PROMPT>
Retype the lines of the material starting at the line containing "Task: Open the question mark help icon" and ending at the line containing "coord(371,59)", both included, and nothing else.

MATERIAL TO PROCESS>
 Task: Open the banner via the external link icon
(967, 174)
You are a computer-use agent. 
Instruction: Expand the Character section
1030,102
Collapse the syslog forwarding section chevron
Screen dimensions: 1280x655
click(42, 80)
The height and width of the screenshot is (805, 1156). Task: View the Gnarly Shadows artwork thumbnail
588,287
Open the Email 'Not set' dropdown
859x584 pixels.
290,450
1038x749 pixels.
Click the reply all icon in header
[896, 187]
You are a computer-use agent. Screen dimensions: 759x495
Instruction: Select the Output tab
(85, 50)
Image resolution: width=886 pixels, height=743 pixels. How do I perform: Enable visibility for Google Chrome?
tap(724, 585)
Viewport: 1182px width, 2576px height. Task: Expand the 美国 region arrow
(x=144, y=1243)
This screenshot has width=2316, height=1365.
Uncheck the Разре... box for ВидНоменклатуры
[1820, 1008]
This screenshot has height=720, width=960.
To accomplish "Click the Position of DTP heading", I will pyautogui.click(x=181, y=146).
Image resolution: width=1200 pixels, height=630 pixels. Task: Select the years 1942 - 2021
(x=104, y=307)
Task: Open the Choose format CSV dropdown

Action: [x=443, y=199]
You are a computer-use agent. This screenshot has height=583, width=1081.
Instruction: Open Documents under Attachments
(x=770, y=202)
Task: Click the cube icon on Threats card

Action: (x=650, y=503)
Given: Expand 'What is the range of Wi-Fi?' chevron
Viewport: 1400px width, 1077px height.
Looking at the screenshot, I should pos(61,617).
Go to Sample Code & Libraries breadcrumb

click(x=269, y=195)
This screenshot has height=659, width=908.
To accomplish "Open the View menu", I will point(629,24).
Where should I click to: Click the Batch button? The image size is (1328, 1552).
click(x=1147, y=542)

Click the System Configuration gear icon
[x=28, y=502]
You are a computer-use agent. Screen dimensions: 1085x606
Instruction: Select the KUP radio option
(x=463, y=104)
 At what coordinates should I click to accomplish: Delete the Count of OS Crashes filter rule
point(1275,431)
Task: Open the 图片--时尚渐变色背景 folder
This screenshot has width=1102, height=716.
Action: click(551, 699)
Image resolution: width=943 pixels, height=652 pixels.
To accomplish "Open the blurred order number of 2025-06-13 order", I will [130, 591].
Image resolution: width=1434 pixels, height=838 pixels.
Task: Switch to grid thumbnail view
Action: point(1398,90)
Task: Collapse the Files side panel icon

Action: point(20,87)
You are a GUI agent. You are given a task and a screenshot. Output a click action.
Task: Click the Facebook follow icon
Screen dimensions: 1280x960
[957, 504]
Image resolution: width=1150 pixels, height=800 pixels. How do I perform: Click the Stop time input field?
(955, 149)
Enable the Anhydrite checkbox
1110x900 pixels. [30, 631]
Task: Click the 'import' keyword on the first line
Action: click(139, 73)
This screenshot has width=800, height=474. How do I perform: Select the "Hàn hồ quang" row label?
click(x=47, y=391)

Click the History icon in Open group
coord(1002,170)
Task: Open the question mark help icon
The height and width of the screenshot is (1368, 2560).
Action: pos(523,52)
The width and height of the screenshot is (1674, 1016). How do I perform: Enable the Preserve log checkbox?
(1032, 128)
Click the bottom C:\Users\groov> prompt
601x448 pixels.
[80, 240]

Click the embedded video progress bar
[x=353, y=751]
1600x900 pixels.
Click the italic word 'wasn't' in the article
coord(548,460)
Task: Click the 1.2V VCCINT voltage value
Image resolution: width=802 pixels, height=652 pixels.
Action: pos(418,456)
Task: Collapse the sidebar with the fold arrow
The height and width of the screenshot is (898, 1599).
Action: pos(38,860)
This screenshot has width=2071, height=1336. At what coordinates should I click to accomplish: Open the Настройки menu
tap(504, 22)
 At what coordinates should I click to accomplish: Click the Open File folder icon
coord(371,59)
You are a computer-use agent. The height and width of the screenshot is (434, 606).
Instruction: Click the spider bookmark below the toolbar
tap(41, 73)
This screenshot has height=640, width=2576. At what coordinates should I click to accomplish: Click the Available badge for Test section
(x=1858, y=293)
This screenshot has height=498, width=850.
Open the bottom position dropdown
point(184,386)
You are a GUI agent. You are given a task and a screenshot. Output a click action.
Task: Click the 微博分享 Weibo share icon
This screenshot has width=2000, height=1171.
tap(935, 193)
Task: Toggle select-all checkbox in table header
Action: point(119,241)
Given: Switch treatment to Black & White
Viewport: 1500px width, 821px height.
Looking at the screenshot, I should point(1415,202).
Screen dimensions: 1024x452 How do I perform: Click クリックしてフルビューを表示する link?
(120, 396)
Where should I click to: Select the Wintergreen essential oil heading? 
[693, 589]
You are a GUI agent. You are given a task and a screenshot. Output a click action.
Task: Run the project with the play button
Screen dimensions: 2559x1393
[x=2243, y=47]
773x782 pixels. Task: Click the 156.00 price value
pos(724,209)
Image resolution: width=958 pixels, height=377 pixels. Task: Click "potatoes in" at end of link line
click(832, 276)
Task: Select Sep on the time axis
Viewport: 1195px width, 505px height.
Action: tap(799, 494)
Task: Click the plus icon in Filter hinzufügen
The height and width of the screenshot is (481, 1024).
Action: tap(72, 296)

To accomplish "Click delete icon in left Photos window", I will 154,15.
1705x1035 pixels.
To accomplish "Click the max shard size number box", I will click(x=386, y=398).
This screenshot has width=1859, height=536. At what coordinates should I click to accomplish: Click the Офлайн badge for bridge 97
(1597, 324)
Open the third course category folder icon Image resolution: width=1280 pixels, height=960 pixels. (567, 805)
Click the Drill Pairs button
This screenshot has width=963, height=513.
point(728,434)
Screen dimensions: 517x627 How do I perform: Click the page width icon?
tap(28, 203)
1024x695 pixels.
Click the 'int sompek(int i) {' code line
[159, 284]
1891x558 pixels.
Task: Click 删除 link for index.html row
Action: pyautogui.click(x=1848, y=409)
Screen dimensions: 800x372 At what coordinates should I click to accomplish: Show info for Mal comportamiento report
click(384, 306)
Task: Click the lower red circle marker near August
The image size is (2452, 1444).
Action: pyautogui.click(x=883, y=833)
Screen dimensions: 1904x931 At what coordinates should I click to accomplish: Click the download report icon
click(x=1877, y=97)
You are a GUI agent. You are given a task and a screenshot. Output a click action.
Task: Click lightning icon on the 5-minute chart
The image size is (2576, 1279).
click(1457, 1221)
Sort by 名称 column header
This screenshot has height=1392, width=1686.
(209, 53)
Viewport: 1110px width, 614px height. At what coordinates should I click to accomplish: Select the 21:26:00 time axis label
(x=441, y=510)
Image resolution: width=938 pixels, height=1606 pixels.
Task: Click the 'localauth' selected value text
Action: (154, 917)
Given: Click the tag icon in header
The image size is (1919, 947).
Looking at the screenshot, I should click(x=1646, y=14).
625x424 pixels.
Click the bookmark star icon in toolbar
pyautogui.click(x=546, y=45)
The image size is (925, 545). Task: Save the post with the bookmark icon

FINAL RESULT>
Task: Open the question mark help icon
The height and width of the screenshot is (1368, 2560).
Action: pos(523,52)
The width and height of the screenshot is (1674, 1016). How do I perform: Enable the Preserve log checkbox?
(1032, 128)
Click the bottom C:\Users\groov> prompt
601x448 pixels.
[80, 240]

Click the embedded video progress bar
[x=353, y=751]
1600x900 pixels.
Click the italic word 'wasn't' in the article
coord(548,460)
Task: Click the 1.2V VCCINT voltage value
Image resolution: width=802 pixels, height=652 pixels.
Action: pos(418,456)
Task: Collapse the sidebar with the fold arrow
The height and width of the screenshot is (898, 1599).
Action: pos(38,860)
This screenshot has width=2071, height=1336. At what coordinates should I click to accomplish: Open the Настройки menu
tap(504, 22)
 At what coordinates should I click to accomplish: Click the Open File folder icon
coord(371,59)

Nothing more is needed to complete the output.